[Hedef işaretleme verileri]
"""

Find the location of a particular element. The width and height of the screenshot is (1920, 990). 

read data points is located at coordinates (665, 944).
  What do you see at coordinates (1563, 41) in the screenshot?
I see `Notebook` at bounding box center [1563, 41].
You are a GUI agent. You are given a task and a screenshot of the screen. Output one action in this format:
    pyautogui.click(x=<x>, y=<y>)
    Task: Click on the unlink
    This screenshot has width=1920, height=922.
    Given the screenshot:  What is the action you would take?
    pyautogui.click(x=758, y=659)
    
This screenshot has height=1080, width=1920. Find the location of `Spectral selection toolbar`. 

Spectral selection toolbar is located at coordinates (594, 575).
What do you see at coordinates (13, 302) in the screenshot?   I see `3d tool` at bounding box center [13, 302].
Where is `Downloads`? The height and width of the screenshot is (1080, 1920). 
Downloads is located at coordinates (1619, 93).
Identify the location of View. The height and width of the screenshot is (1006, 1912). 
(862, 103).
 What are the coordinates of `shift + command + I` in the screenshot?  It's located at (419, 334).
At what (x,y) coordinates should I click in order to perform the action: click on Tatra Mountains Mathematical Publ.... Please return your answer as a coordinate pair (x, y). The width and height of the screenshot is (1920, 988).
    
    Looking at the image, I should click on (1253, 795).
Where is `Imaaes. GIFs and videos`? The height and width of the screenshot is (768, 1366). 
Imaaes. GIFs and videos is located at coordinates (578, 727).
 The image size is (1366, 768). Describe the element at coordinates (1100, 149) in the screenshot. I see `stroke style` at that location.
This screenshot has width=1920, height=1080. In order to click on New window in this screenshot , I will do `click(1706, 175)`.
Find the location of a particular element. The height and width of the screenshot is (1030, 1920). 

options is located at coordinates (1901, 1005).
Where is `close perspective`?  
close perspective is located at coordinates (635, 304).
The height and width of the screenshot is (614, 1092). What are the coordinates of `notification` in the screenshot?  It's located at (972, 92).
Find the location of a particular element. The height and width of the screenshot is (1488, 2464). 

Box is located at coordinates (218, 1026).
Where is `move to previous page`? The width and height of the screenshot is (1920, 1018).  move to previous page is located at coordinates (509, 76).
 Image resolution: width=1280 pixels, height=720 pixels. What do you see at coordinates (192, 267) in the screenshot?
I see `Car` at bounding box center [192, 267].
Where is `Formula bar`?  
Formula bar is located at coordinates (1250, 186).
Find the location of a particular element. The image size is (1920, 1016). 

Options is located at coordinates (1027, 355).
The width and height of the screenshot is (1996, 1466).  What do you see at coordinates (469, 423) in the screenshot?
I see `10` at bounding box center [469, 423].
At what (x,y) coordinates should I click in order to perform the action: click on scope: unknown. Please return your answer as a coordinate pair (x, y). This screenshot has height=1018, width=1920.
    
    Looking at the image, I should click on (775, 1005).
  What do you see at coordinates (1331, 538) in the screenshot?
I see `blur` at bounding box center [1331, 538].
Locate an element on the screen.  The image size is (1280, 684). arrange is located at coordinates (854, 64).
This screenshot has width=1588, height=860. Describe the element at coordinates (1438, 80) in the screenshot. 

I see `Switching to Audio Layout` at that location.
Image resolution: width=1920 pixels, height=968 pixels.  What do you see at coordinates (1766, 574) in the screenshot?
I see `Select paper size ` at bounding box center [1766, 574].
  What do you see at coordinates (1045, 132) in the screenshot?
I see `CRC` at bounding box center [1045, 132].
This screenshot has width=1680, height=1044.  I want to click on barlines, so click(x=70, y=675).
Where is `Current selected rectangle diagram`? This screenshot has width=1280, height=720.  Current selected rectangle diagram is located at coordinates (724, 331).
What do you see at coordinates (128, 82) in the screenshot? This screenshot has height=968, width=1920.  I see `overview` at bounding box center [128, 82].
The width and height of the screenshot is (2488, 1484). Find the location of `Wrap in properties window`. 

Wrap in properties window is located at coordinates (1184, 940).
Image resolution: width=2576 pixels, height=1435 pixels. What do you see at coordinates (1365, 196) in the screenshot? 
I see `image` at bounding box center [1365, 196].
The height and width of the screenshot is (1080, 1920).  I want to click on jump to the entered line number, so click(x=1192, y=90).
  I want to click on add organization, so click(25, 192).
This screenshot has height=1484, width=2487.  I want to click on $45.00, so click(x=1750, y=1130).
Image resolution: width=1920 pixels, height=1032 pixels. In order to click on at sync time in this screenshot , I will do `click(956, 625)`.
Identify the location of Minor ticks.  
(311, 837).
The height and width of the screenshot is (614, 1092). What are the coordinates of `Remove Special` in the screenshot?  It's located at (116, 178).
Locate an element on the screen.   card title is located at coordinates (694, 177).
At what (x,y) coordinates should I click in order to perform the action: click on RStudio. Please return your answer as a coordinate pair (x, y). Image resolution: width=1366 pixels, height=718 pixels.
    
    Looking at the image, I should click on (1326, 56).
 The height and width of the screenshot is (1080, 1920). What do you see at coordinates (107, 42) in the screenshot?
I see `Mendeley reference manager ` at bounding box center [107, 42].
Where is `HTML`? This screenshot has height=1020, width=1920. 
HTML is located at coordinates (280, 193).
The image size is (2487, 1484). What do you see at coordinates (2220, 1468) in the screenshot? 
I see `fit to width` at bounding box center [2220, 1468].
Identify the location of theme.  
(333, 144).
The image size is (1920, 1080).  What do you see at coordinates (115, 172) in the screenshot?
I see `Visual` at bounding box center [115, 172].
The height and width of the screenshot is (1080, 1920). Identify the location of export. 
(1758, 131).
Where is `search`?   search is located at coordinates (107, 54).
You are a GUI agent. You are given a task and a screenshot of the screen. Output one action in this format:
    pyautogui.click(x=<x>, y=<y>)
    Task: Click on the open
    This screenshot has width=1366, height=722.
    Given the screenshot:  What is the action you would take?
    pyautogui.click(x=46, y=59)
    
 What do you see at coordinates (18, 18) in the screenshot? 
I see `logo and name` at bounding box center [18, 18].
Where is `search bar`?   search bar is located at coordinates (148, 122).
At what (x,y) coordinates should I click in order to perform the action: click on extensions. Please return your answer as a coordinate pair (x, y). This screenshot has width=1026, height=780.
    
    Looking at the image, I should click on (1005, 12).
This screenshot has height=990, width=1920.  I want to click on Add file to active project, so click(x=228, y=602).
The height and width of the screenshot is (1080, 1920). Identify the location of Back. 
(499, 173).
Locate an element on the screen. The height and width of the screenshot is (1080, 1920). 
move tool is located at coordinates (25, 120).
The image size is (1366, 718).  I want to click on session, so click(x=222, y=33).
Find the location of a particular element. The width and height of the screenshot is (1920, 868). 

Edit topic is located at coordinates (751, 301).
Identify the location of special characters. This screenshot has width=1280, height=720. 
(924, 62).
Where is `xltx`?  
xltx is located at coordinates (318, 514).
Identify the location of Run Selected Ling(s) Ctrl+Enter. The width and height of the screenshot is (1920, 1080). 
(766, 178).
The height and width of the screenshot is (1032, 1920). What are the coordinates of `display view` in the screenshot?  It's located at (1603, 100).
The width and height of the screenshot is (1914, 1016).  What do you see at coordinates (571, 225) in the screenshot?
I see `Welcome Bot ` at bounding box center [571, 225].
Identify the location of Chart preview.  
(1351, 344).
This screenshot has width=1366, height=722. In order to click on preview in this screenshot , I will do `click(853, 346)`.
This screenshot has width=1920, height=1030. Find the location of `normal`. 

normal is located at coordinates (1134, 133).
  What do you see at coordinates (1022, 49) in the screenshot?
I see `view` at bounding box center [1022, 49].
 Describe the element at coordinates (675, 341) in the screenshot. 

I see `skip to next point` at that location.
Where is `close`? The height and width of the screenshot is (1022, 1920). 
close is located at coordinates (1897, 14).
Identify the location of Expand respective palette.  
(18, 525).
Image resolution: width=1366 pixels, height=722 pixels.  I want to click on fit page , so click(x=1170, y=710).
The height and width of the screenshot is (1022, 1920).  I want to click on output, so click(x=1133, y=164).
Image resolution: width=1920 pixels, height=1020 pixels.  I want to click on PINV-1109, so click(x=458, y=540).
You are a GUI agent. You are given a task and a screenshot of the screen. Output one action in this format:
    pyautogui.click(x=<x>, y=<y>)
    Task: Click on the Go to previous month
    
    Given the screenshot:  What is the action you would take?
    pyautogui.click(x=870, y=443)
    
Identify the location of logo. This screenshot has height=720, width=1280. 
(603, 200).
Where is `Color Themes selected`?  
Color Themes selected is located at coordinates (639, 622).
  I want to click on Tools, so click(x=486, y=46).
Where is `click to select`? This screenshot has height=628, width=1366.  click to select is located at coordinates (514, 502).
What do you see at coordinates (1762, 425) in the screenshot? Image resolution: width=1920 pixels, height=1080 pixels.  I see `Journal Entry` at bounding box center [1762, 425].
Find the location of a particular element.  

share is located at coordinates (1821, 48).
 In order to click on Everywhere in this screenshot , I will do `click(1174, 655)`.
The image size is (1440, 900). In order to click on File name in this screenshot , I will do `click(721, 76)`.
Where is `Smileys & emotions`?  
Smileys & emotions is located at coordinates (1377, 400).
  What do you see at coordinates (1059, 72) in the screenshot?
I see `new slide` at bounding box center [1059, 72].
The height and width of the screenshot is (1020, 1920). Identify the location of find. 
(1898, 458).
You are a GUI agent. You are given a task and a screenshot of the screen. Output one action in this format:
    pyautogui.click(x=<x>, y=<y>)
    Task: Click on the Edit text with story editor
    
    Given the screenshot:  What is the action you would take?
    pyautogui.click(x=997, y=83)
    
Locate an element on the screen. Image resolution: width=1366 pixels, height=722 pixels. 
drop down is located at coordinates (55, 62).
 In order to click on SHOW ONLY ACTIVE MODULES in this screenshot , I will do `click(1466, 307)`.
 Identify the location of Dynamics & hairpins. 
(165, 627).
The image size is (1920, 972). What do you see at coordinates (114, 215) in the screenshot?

"""

Verideki satırları, "coordinates (107, 54)." geçen satırdan başlayıp "center [571, 225]." geçen satırın ardından durarak hiç değiştirmeden yazar mısın? İki uçtaki satırlar da dahil.

Where is `search`?   search is located at coordinates (107, 54).
You are a GUI agent. You are given a task and a screenshot of the screen. Output one action in this format:
    pyautogui.click(x=<x>, y=<y>)
    Task: Click on the open
    This screenshot has width=1366, height=722.
    Given the screenshot:  What is the action you would take?
    pyautogui.click(x=46, y=59)
    
 What do you see at coordinates (18, 18) in the screenshot? 
I see `logo and name` at bounding box center [18, 18].
Where is `search bar`?   search bar is located at coordinates (148, 122).
At what (x,y) coordinates should I click in order to perform the action: click on extensions. Please return your answer as a coordinate pair (x, y). This screenshot has width=1026, height=780.
    
    Looking at the image, I should click on (1005, 12).
This screenshot has height=990, width=1920.  I want to click on Add file to active project, so click(x=228, y=602).
The height and width of the screenshot is (1080, 1920). Identify the location of Back. 
(499, 173).
Locate an element on the screen. The height and width of the screenshot is (1080, 1920). 
move tool is located at coordinates (25, 120).
The image size is (1366, 718).  I want to click on session, so click(x=222, y=33).
Find the location of a particular element. The width and height of the screenshot is (1920, 868). 

Edit topic is located at coordinates (751, 301).
Identify the location of special characters. This screenshot has width=1280, height=720. 
(924, 62).
Where is `xltx`?  
xltx is located at coordinates (318, 514).
Identify the location of Run Selected Ling(s) Ctrl+Enter. The width and height of the screenshot is (1920, 1080). 
(766, 178).
The height and width of the screenshot is (1032, 1920). What are the coordinates of `display view` in the screenshot?  It's located at (1603, 100).
The width and height of the screenshot is (1914, 1016).  What do you see at coordinates (571, 225) in the screenshot?
I see `Welcome Bot ` at bounding box center [571, 225].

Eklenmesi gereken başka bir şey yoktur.